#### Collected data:
▶
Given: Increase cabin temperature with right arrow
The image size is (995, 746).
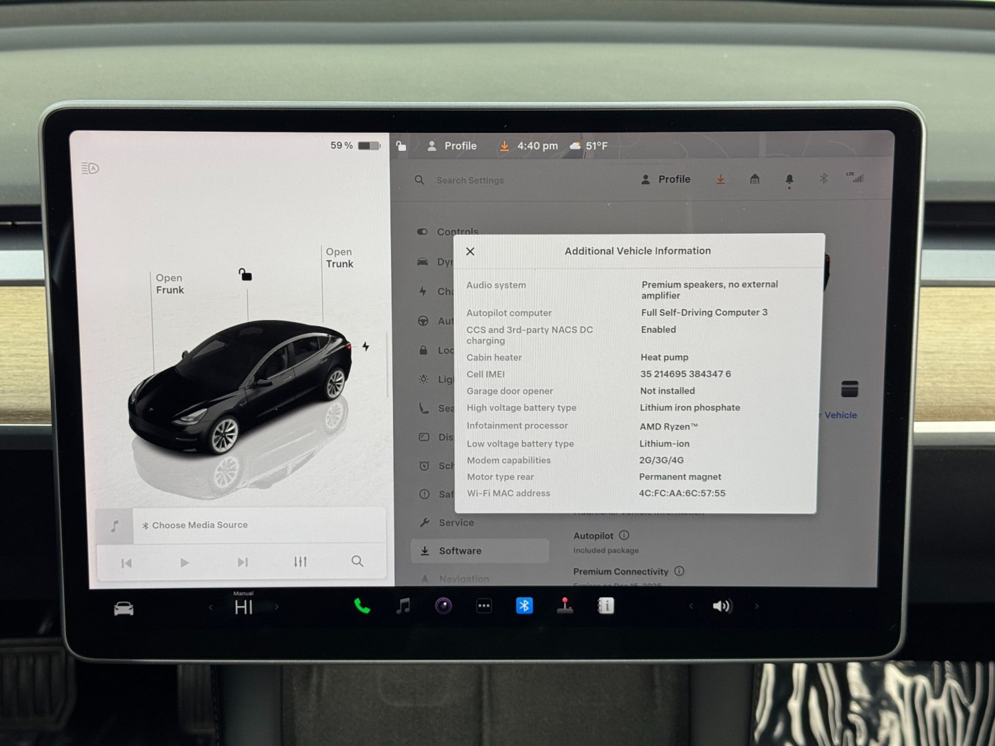Looking at the screenshot, I should [277, 607].
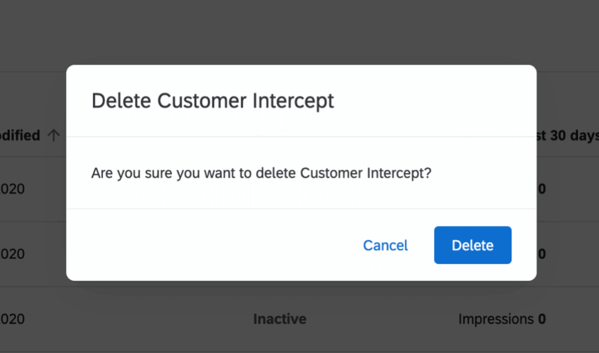Select the third row's 2020 date
The height and width of the screenshot is (353, 599).
(13, 319)
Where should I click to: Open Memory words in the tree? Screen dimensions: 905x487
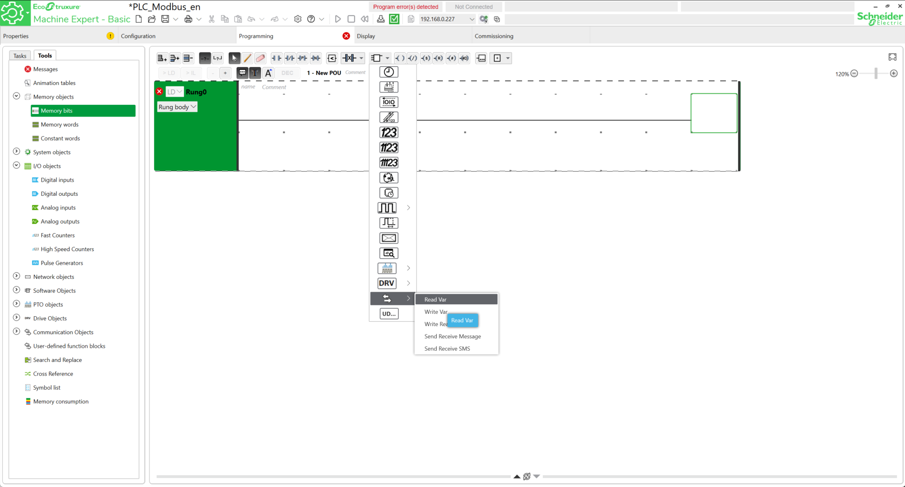[59, 125]
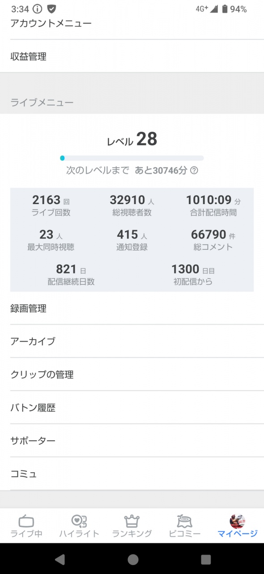Open バトン履歴 entry
Image resolution: width=264 pixels, height=574 pixels.
132,408
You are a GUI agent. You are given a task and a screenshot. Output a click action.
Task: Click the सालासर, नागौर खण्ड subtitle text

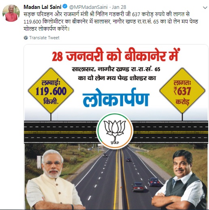coord(116,69)
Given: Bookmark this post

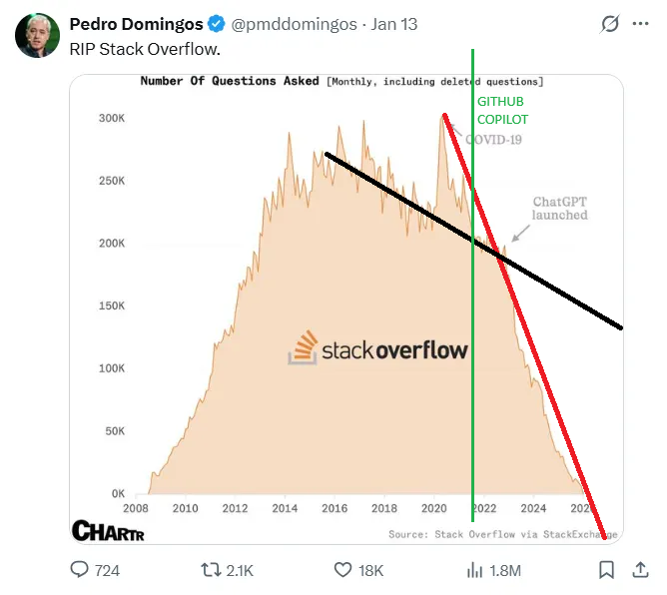Looking at the screenshot, I should (606, 570).
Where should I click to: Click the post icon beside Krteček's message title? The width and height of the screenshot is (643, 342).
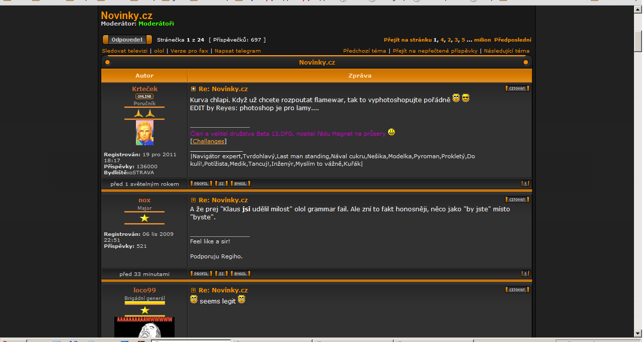tap(193, 89)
◀
#### WHAT TO WORK ON:
Without including any pictures, copy every line above exactly.

#### FINISHED EXERCISE:
Given: Increase cabin temperature with right arrow
The image size is (995, 746).
Looking at the screenshot, I should [277, 607].
Select the third row's 2020 date
The height and width of the screenshot is (353, 599).
(13, 319)
Where should I click to: Open Memory words in the tree? Screen dimensions: 905x487
[59, 125]
Open バトン履歴 entry
Image resolution: width=264 pixels, height=574 pixels.
132,408
You are a GUI agent. You are given a task and a screenshot. Output a click action.
Task: Click the सालासर, नागौर खण्ड subtitle text

coord(116,69)
Given: Bookmark this post

Looking at the screenshot, I should (606, 570).
Where should I click to: Click the post icon beside Krteček's message title? The width and height of the screenshot is (643, 342).
tap(193, 89)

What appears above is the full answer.